Dataset -
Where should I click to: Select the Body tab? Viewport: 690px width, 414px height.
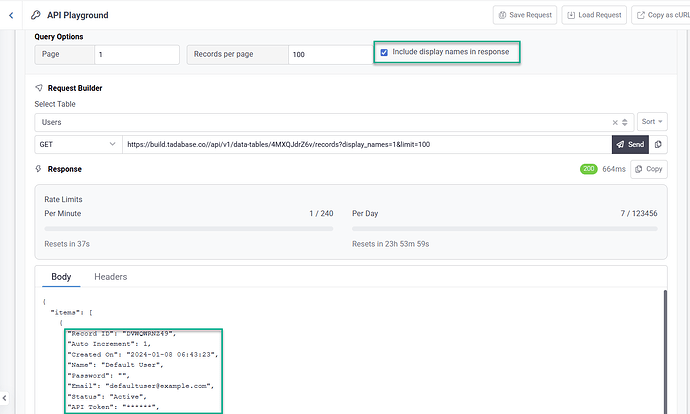[62, 277]
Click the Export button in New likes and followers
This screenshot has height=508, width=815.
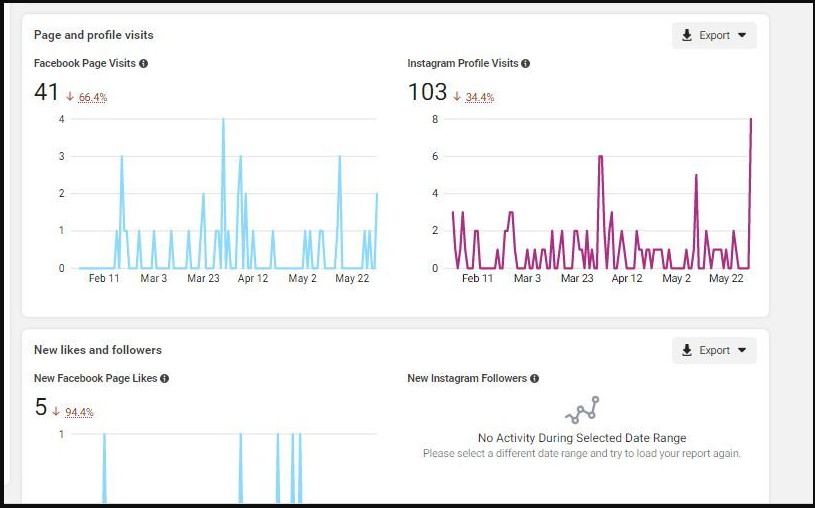click(x=714, y=350)
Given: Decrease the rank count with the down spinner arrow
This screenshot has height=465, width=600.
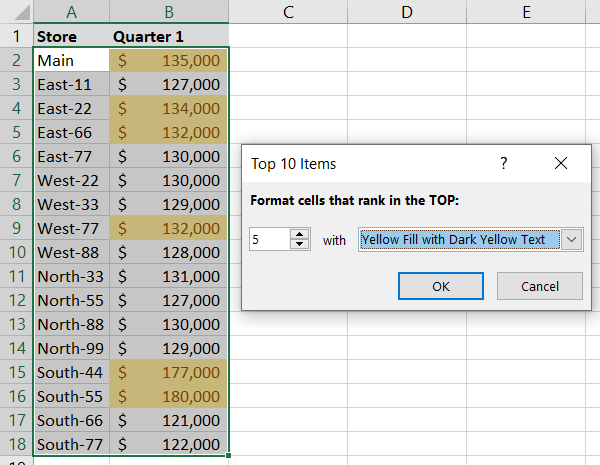Looking at the screenshot, I should pos(299,246).
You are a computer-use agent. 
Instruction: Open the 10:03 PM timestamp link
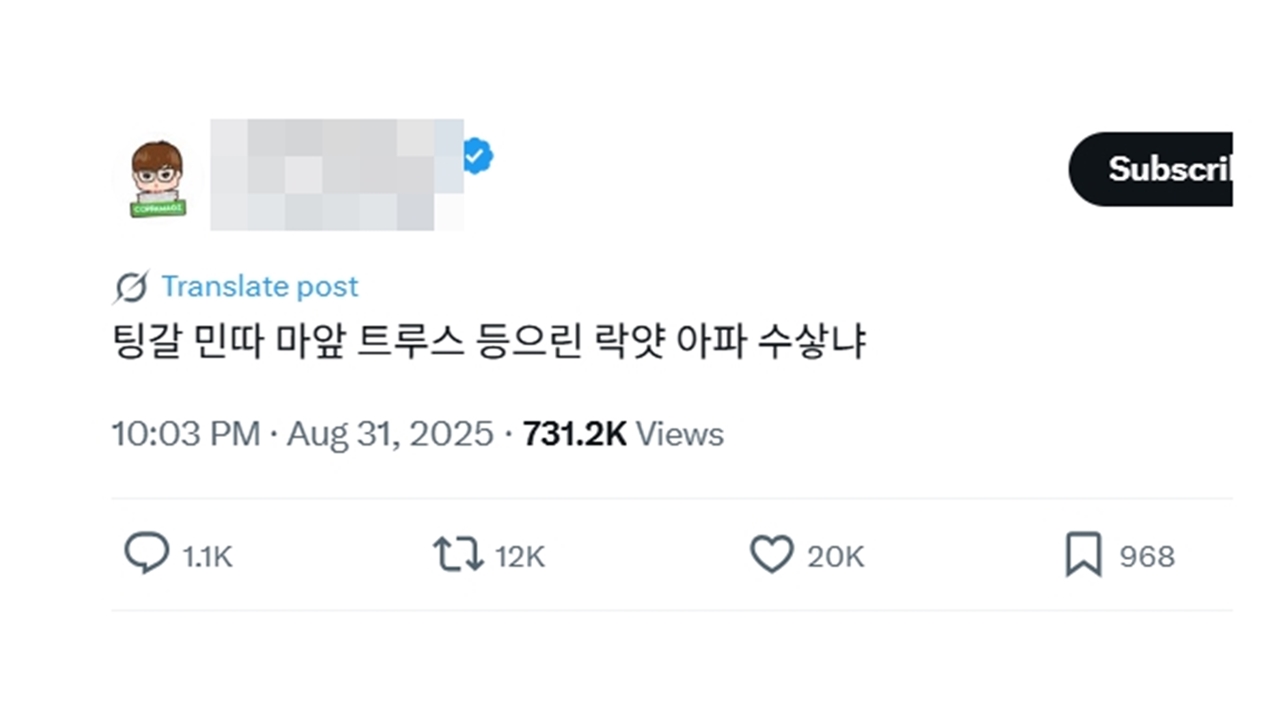pyautogui.click(x=186, y=434)
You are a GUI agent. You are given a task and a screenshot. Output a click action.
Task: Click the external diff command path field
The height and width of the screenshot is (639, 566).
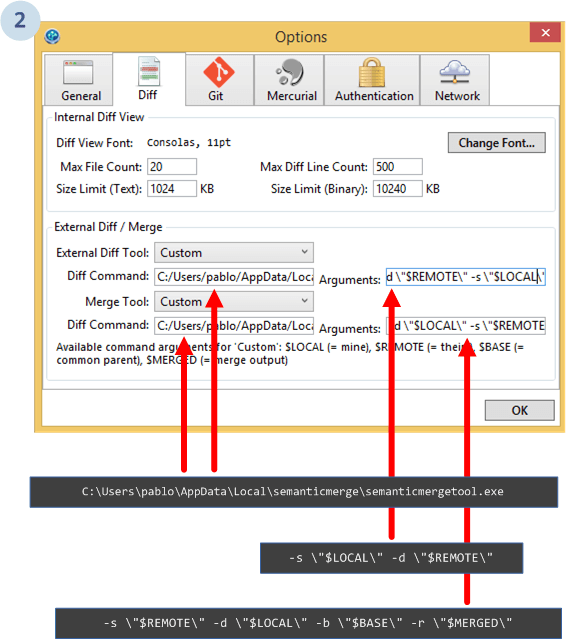coord(234,277)
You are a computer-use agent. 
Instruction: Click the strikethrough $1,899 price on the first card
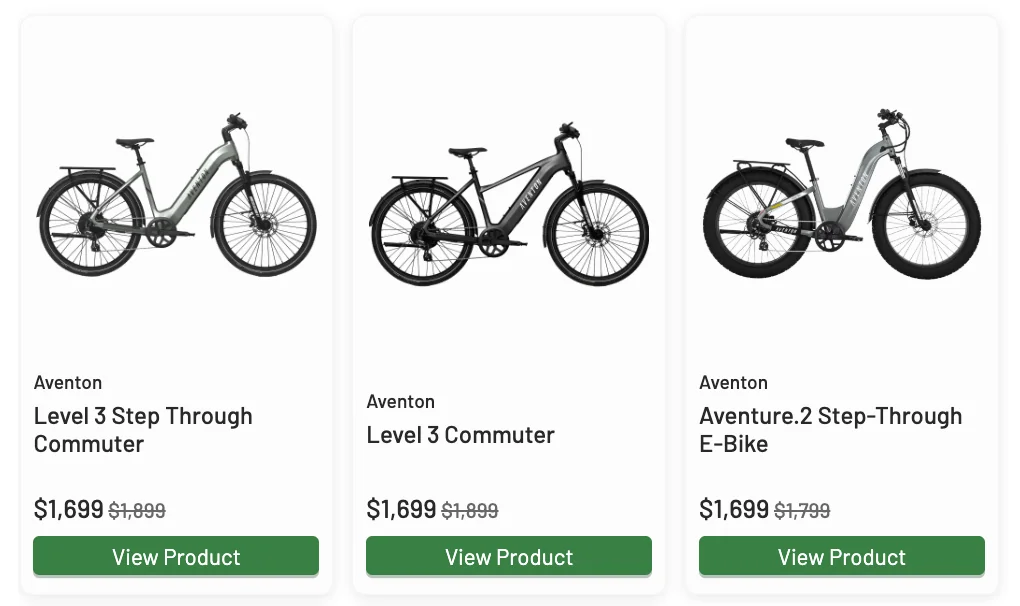coord(136,511)
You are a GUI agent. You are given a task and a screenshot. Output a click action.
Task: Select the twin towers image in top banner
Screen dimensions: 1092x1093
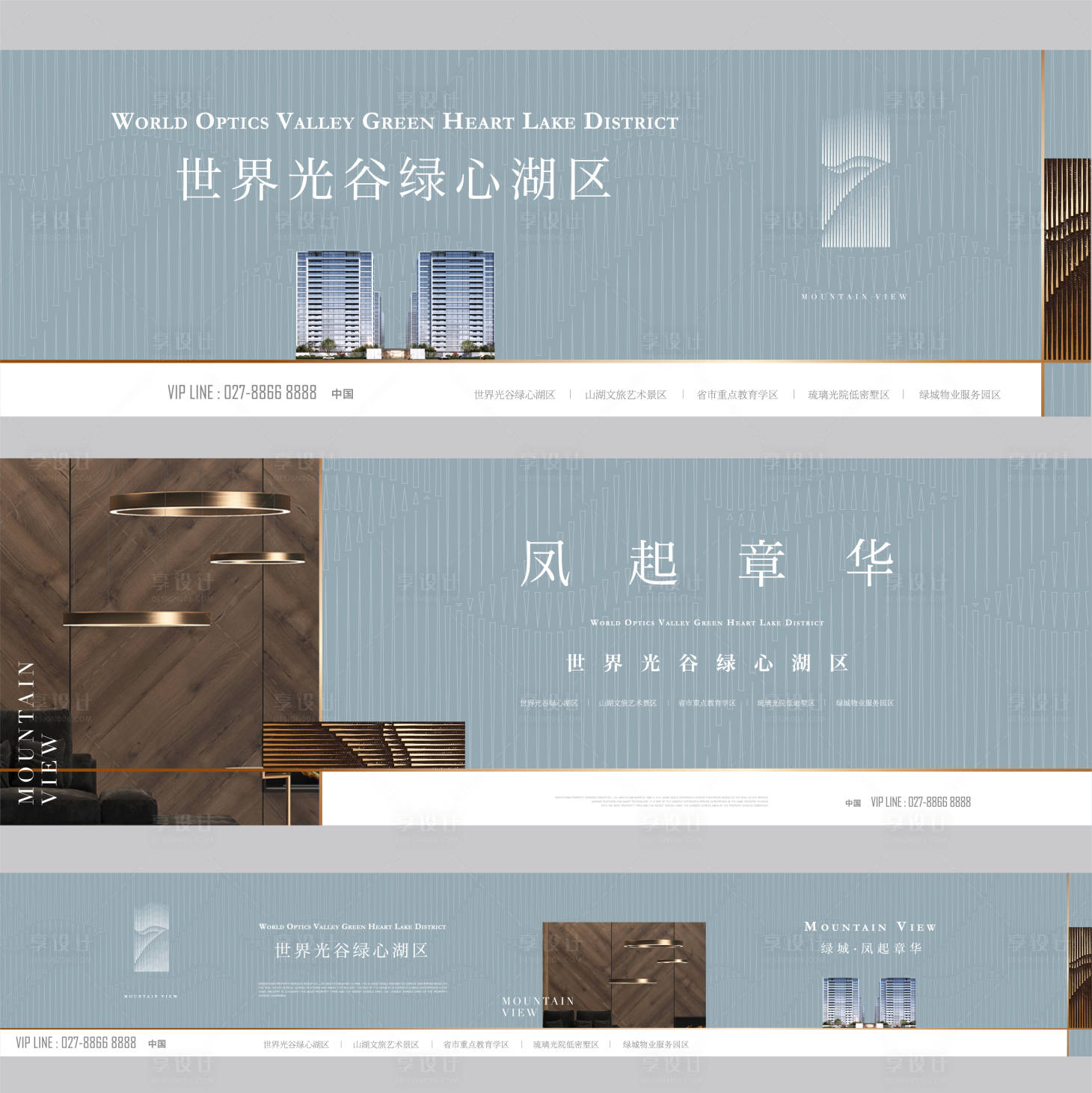tap(395, 304)
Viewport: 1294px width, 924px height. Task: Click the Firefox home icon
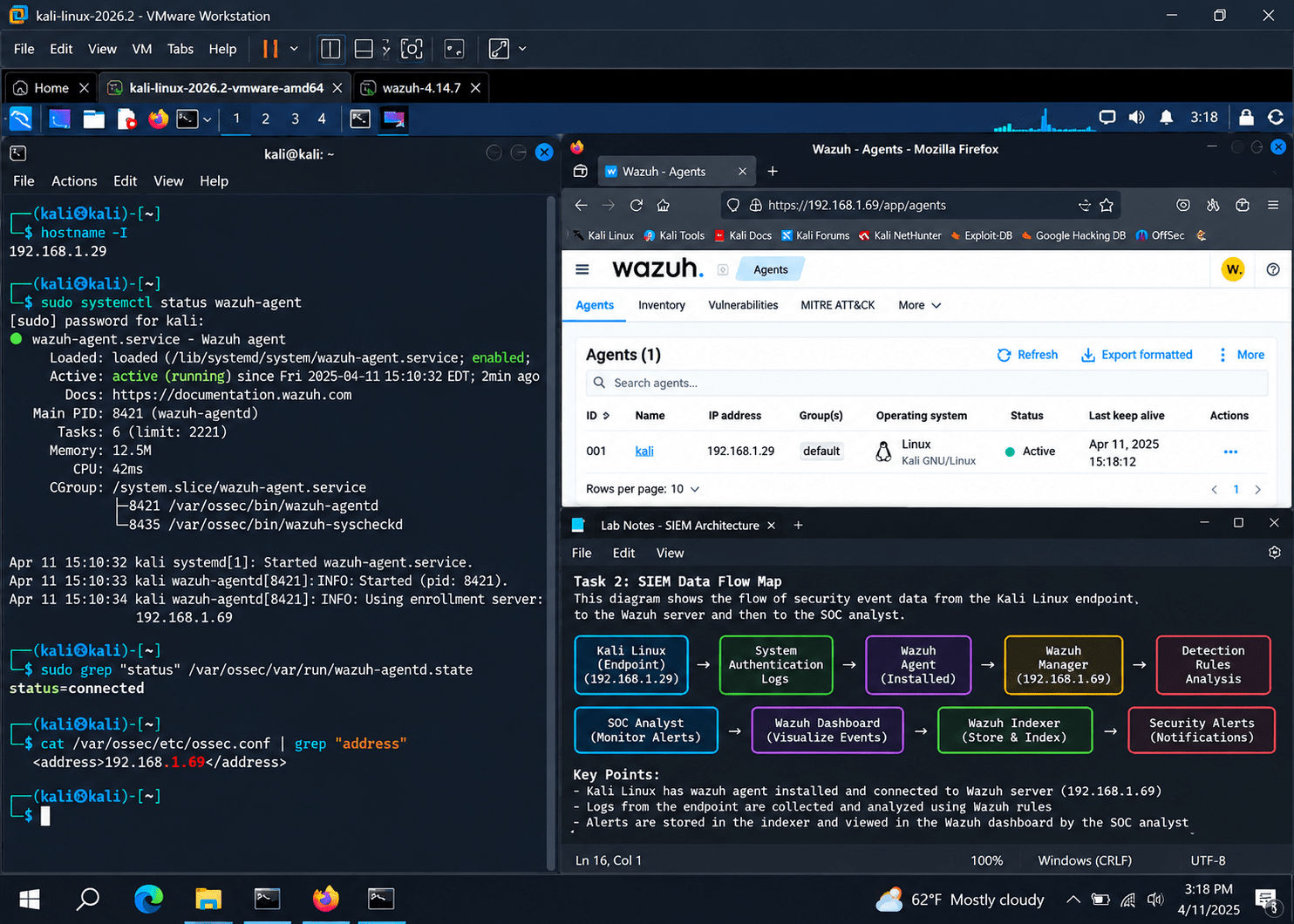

Your objective -
Copy nothing but the lines above that run from the one with "This screenshot has height=465, width=600." to the one with "Task: Click the external", ends included; pictures stay out.

Answer -
This screenshot has height=465, width=600.
Looking at the screenshot, I should pos(299,246).
You are a computer-use agent. 
Instruction: Open the 10:03 PM timestamp link
pyautogui.click(x=186, y=434)
You are a GUI agent. You are given a task and a screenshot. Output a click action.
Task: Click the external diff command path field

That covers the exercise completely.